[Entries for locating words and elements]
########################################
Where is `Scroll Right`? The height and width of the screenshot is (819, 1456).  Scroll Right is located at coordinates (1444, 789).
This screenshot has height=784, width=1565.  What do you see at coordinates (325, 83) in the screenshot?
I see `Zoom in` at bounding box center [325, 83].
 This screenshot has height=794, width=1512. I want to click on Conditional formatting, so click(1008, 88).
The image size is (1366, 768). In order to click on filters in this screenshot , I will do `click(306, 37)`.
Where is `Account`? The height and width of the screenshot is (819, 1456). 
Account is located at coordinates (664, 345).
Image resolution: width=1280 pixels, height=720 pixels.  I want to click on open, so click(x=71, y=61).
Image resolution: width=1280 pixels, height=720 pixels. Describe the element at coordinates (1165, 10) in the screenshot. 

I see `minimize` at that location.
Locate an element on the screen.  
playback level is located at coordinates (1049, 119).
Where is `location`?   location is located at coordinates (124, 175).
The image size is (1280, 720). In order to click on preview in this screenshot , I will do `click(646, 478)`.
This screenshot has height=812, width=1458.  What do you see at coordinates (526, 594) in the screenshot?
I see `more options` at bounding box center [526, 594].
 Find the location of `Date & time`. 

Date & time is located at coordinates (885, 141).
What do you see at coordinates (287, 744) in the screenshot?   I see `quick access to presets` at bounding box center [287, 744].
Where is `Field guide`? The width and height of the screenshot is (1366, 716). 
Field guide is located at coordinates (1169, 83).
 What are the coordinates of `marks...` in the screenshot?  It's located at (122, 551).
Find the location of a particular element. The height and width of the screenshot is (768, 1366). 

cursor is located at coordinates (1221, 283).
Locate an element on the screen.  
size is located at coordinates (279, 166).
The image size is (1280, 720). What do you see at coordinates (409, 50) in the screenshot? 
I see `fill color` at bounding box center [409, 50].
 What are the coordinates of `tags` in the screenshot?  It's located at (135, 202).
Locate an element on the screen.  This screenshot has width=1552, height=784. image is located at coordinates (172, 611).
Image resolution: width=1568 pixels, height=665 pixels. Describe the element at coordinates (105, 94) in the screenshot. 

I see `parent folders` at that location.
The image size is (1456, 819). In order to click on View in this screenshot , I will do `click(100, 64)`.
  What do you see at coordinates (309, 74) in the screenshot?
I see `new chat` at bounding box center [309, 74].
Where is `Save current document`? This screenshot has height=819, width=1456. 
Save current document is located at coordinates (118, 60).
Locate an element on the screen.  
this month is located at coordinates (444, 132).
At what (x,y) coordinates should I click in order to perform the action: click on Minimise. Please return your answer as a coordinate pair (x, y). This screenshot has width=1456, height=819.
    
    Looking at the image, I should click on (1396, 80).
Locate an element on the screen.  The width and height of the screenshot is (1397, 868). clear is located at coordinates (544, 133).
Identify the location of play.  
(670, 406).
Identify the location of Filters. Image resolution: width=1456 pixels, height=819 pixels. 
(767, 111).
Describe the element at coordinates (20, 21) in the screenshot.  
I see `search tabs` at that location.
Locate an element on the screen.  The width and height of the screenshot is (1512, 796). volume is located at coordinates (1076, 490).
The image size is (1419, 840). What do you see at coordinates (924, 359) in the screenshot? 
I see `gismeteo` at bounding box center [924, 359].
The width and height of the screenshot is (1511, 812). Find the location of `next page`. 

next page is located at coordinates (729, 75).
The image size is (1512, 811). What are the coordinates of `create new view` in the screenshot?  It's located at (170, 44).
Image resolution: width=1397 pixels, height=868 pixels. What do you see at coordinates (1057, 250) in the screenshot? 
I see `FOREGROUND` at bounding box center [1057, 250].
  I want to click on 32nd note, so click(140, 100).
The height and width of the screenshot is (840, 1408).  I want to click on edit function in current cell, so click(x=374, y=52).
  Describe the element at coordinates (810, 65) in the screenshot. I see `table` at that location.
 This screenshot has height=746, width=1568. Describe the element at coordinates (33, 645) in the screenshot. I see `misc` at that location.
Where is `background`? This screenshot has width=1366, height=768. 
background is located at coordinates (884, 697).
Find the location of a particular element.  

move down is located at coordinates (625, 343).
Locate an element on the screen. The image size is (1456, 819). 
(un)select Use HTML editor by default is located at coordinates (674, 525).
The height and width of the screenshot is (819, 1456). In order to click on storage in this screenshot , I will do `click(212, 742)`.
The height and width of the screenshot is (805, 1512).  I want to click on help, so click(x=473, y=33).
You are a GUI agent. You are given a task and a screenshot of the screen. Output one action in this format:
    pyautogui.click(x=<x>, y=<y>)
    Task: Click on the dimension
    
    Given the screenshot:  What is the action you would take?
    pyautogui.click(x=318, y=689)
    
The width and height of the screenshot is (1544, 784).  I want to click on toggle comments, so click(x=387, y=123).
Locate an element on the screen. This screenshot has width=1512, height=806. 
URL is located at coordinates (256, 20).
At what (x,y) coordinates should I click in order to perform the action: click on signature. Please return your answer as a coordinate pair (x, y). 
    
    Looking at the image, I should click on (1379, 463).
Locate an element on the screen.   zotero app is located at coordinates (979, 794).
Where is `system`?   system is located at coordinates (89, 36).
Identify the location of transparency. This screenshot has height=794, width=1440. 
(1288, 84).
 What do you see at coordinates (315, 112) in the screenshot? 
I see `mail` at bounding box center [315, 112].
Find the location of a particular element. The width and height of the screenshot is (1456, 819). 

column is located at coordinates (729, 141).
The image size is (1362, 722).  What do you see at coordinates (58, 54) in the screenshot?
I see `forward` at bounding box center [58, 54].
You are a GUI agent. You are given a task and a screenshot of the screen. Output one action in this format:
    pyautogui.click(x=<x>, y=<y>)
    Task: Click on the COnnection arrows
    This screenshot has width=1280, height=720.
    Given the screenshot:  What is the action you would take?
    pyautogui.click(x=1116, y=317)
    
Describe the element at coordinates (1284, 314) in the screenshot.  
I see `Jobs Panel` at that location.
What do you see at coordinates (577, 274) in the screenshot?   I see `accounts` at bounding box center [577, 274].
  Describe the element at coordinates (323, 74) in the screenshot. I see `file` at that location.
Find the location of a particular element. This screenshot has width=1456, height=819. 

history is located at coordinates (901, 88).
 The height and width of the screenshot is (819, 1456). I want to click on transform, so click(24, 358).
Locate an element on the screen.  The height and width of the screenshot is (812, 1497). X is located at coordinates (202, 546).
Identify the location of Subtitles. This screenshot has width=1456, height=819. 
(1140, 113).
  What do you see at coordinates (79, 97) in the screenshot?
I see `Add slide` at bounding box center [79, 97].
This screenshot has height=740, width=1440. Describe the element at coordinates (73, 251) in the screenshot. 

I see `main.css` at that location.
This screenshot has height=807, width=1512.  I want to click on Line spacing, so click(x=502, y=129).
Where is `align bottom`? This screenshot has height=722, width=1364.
########################################
Copy all of the material above word for word.

RESPONSE:
Where is `Scroll Right`? The height and width of the screenshot is (819, 1456).  Scroll Right is located at coordinates (1444, 789).
This screenshot has height=784, width=1565.  What do you see at coordinates (325, 83) in the screenshot?
I see `Zoom in` at bounding box center [325, 83].
 This screenshot has height=794, width=1512. I want to click on Conditional formatting, so click(1008, 88).
The image size is (1366, 768). In order to click on filters in this screenshot , I will do `click(306, 37)`.
Where is `Account`? The height and width of the screenshot is (819, 1456). 
Account is located at coordinates (664, 345).
Image resolution: width=1280 pixels, height=720 pixels.  I want to click on open, so click(x=71, y=61).
Image resolution: width=1280 pixels, height=720 pixels. Describe the element at coordinates (1165, 10) in the screenshot. 

I see `minimize` at that location.
Locate an element on the screen.  
playback level is located at coordinates (1049, 119).
Where is `location`?   location is located at coordinates (124, 175).
The image size is (1280, 720). In order to click on preview in this screenshot , I will do `click(646, 478)`.
This screenshot has height=812, width=1458.  What do you see at coordinates (526, 594) in the screenshot?
I see `more options` at bounding box center [526, 594].
 Find the location of `Date & time`. 

Date & time is located at coordinates (885, 141).
What do you see at coordinates (287, 744) in the screenshot?   I see `quick access to presets` at bounding box center [287, 744].
Where is `Field guide`? The width and height of the screenshot is (1366, 716). 
Field guide is located at coordinates (1169, 83).
 What are the coordinates of `marks...` in the screenshot?  It's located at (122, 551).
Find the location of a particular element. The height and width of the screenshot is (768, 1366). 

cursor is located at coordinates (1221, 283).
Locate an element on the screen.  
size is located at coordinates (279, 166).
The image size is (1280, 720). What do you see at coordinates (409, 50) in the screenshot? 
I see `fill color` at bounding box center [409, 50].
 What are the coordinates of `tags` in the screenshot?  It's located at (135, 202).
Locate an element on the screen.  This screenshot has width=1552, height=784. image is located at coordinates (172, 611).
Image resolution: width=1568 pixels, height=665 pixels. Describe the element at coordinates (105, 94) in the screenshot. 

I see `parent folders` at that location.
The image size is (1456, 819). In order to click on View in this screenshot , I will do `click(100, 64)`.
  What do you see at coordinates (309, 74) in the screenshot?
I see `new chat` at bounding box center [309, 74].
Where is `Save current document`? This screenshot has height=819, width=1456. 
Save current document is located at coordinates (118, 60).
Locate an element on the screen.  
this month is located at coordinates (444, 132).
At what (x,y) coordinates should I click in order to perform the action: click on Minimise. Please return your answer as a coordinate pair (x, y). This screenshot has width=1456, height=819.
    
    Looking at the image, I should click on (1396, 80).
Locate an element on the screen.  The width and height of the screenshot is (1397, 868). clear is located at coordinates (544, 133).
Identify the location of play.  
(670, 406).
Identify the location of Filters. Image resolution: width=1456 pixels, height=819 pixels. 
(767, 111).
Describe the element at coordinates (20, 21) in the screenshot.  
I see `search tabs` at that location.
Locate an element on the screen.  The width and height of the screenshot is (1512, 796). volume is located at coordinates (1076, 490).
The image size is (1419, 840). What do you see at coordinates (924, 359) in the screenshot? 
I see `gismeteo` at bounding box center [924, 359].
The width and height of the screenshot is (1511, 812). Find the location of `next page`. 

next page is located at coordinates (729, 75).
The image size is (1512, 811). What are the coordinates of `create new view` in the screenshot?  It's located at (170, 44).
Image resolution: width=1397 pixels, height=868 pixels. What do you see at coordinates (1057, 250) in the screenshot? 
I see `FOREGROUND` at bounding box center [1057, 250].
  I want to click on 32nd note, so click(140, 100).
The height and width of the screenshot is (840, 1408).  I want to click on edit function in current cell, so click(x=374, y=52).
  Describe the element at coordinates (810, 65) in the screenshot. I see `table` at that location.
 This screenshot has height=746, width=1568. Describe the element at coordinates (33, 645) in the screenshot. I see `misc` at that location.
Where is `background`? This screenshot has width=1366, height=768. 
background is located at coordinates (884, 697).
Find the location of a particular element.  

move down is located at coordinates (625, 343).
Locate an element on the screen. The image size is (1456, 819). 
(un)select Use HTML editor by default is located at coordinates (674, 525).
The height and width of the screenshot is (819, 1456). In order to click on storage in this screenshot , I will do `click(212, 742)`.
The height and width of the screenshot is (805, 1512).  I want to click on help, so click(x=473, y=33).
You are a GUI agent. You are given a task and a screenshot of the screen. Output one action in this format:
    pyautogui.click(x=<x>, y=<y>)
    Task: Click on the dimension
    
    Given the screenshot:  What is the action you would take?
    pyautogui.click(x=318, y=689)
    
The width and height of the screenshot is (1544, 784).  I want to click on toggle comments, so click(x=387, y=123).
Locate an element on the screen. This screenshot has width=1512, height=806. 
URL is located at coordinates (256, 20).
At what (x,y) coordinates should I click in order to perform the action: click on signature. Please return your answer as a coordinate pair (x, y). 
    
    Looking at the image, I should click on (1379, 463).
Locate an element on the screen.   zotero app is located at coordinates (979, 794).
Where is `system`?   system is located at coordinates (89, 36).
Identify the location of transparency. This screenshot has height=794, width=1440. 
(1288, 84).
 What do you see at coordinates (315, 112) in the screenshot? 
I see `mail` at bounding box center [315, 112].
Find the location of a particular element. The width and height of the screenshot is (1456, 819). 

column is located at coordinates (729, 141).
The image size is (1362, 722).  What do you see at coordinates (58, 54) in the screenshot?
I see `forward` at bounding box center [58, 54].
You are a GUI agent. You are given a task and a screenshot of the screen. Output one action in this format:
    pyautogui.click(x=<x>, y=<y>)
    Task: Click on the COnnection arrows
    This screenshot has width=1280, height=720.
    Given the screenshot:  What is the action you would take?
    pyautogui.click(x=1116, y=317)
    
Describe the element at coordinates (1284, 314) in the screenshot.  
I see `Jobs Panel` at that location.
What do you see at coordinates (577, 274) in the screenshot?   I see `accounts` at bounding box center [577, 274].
  Describe the element at coordinates (323, 74) in the screenshot. I see `file` at that location.
Find the location of a particular element. This screenshot has width=1456, height=819. 

history is located at coordinates (901, 88).
 The height and width of the screenshot is (819, 1456). I want to click on transform, so click(24, 358).
Locate an element on the screen.  The height and width of the screenshot is (812, 1497). X is located at coordinates (202, 546).
Identify the location of Subtitles. This screenshot has width=1456, height=819. 
(1140, 113).
  What do you see at coordinates (79, 97) in the screenshot?
I see `Add slide` at bounding box center [79, 97].
This screenshot has height=740, width=1440. Describe the element at coordinates (73, 251) in the screenshot. 

I see `main.css` at that location.
This screenshot has height=807, width=1512.  I want to click on Line spacing, so click(x=502, y=129).
Where is `align bottom`? This screenshot has height=722, width=1364.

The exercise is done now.